Tanto na Câmara, quanto no Senado, os políticos começaram a especular sobre a atitude do atual presidente da república. Nas redes sociais, a oposição de Temer comentou a questão.

A deputada federal Margarida Salomão (PT/MG) também publicou um vídeo no Twitter condenando a atitude do presidente. "Há evidências materiais contra o presidente. Ele, sim, tem que ser punido", comenta a deputada em um trecho, em que pede eleições diretas.

O senador Lindbergh Farias (PT/RJ), responsável por dar a notícia em plenário, em um vídeo acompanhado da senadora Vanessa Grazziotin (PCdoB/AM), afirmou que os parlamentares da base governista admitem a gravidade da notícia.

“O Michel Temer foi gravado e agora tem provas. Não é uma delação com alguém dizendo sobre a propina. Esse governo tem que cair e o ideal é que ele renunciasse”, afirmou o parlamentar, que iria reunir os senadores da oposição.

DELAÇÕES TAMBÉM ENVOLVIAM AÉCIO NEVES E GUIDO MÂNTEGA

O jornal O Globo também divulgou trecho de uma gravação de 30 minutos de uma ligação entre Aécio Neves e o empresário Joesley Batista, no dia 24 de março, em que o senador (PSDB/MG) teria pedido a quantia de R$2 milhões para serem usados em sua defesa na Lava Jato.

"— Se for você a pegar em mãos, vou eu mesmo entregar.
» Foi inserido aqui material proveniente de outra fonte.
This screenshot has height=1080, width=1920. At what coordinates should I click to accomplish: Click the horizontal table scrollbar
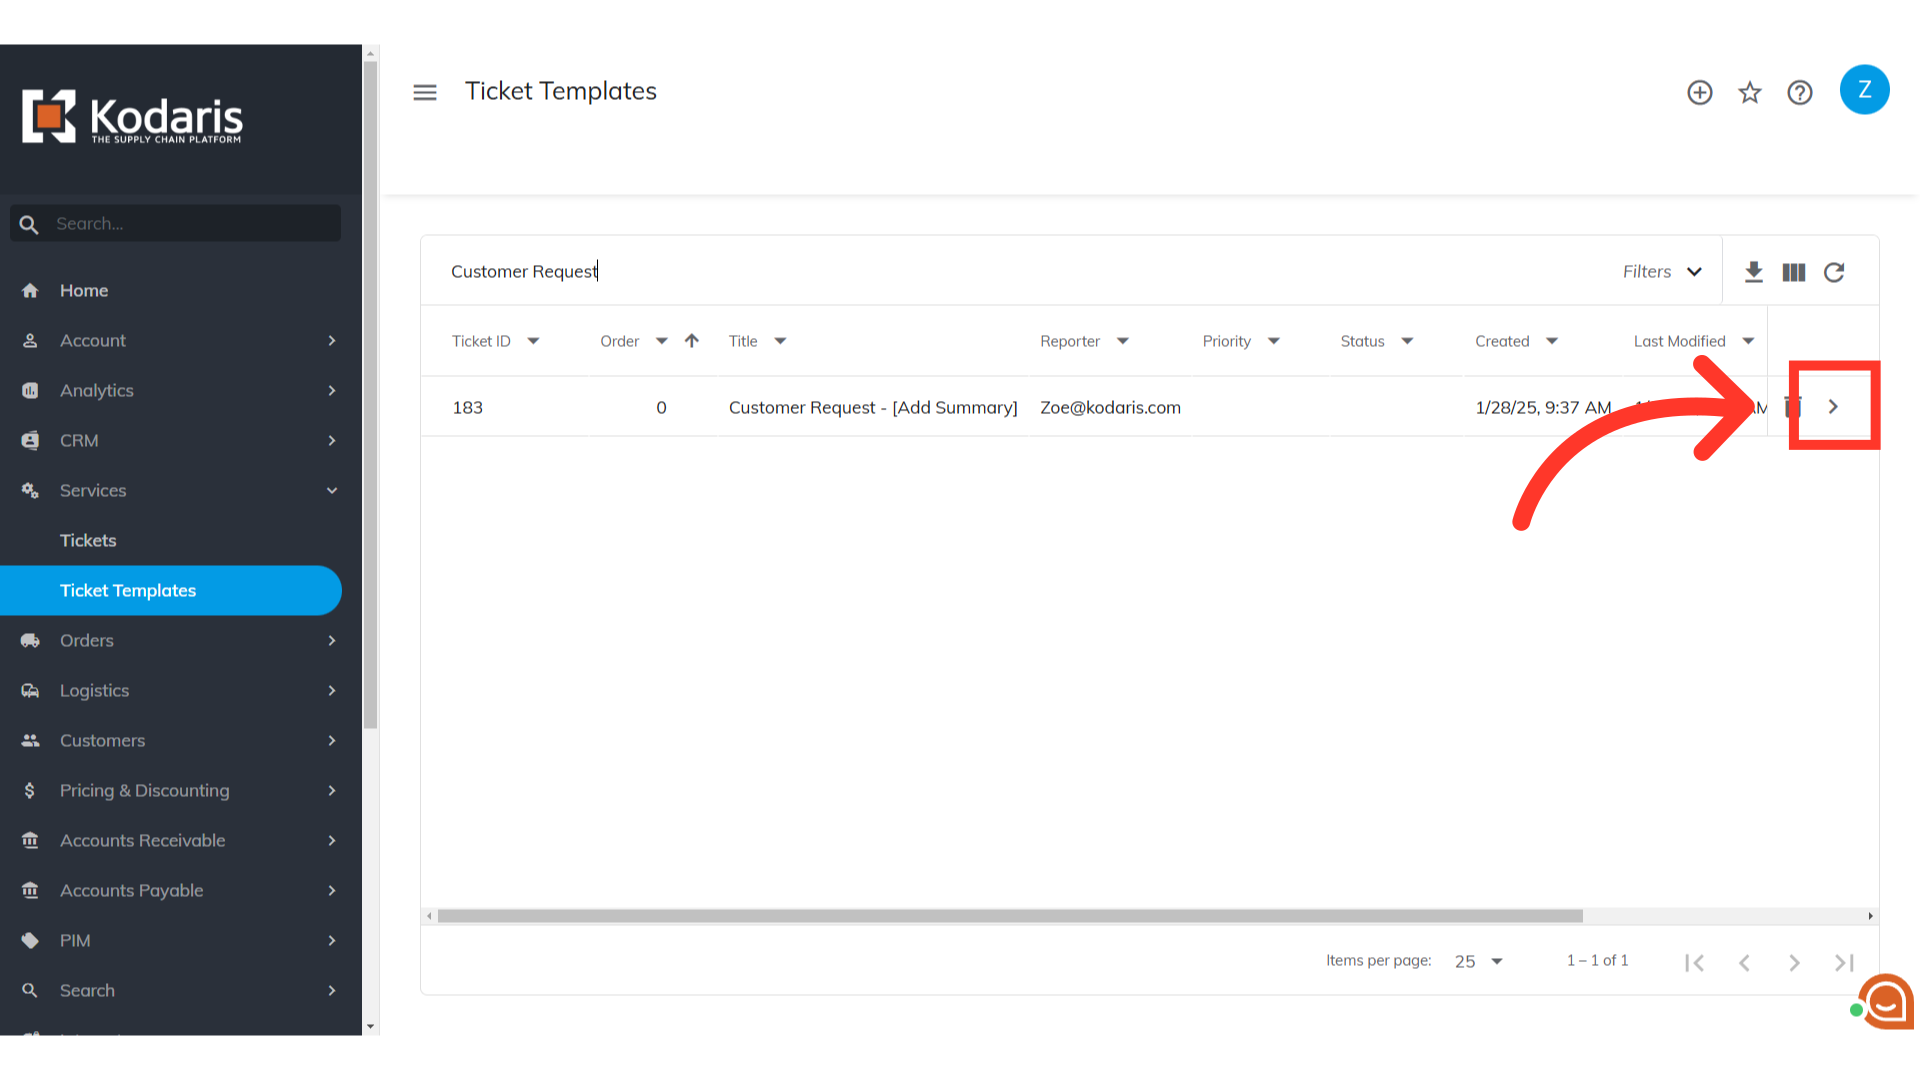point(1010,916)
Mas, se você mandar alguém de sua confiança, mando alguém da minha confiança — propôs Joesley.
— Tem que ser um que a gente mata ele antes de fazer delação. Vai ser o Fred com um cara seu. Vamos combinar o Fred com um cara seu porque ele sai de lá e vai no cara. E você vai me dar uma ajuda do caralho — respondeu Aécio.", revela parte da gravação.

Em delação, o empresário afirmou, também, que o ex-ministro da Fazenda Guido Mântega, era seu elo com o Partido dos Trabalhadores. Joesley relatou que havia uma espécie de conta corrente para o PT e que o ex-ministro, como intermediário, teria a tarefa de passar o dinheiro para os parlamentares petistas envolvidos no esquema.

NOTA OFICIAL

Em nota oficial divulgada na noite dessa quarta-feira, 17, o Palácio do Planalto informou à imprensa que "o presidente Michel Temer jamais solicitou pagamentos para obter o silêncio do ex-deputado Eduardo Cunha. Não participou e nem autorizou qualquer movimento com o objetivo de evitar delação ou colaboração com a Justiça pelo ex-parlamentar.

O encontro com o empresário Joesley Batista ocorreu no começo de março, no Palácio do Jaburu, mas não houve no diálogo nada que comprometesse a conduta do presidente da República".

A nota também diz que "o presidente defende ampla e profunda investigação para apurar todas as denúncias veiculadas pela imprensa, com a responsabilização dos eventuais envolvidos em quaisquer ilícitos que venham a ser comprovados".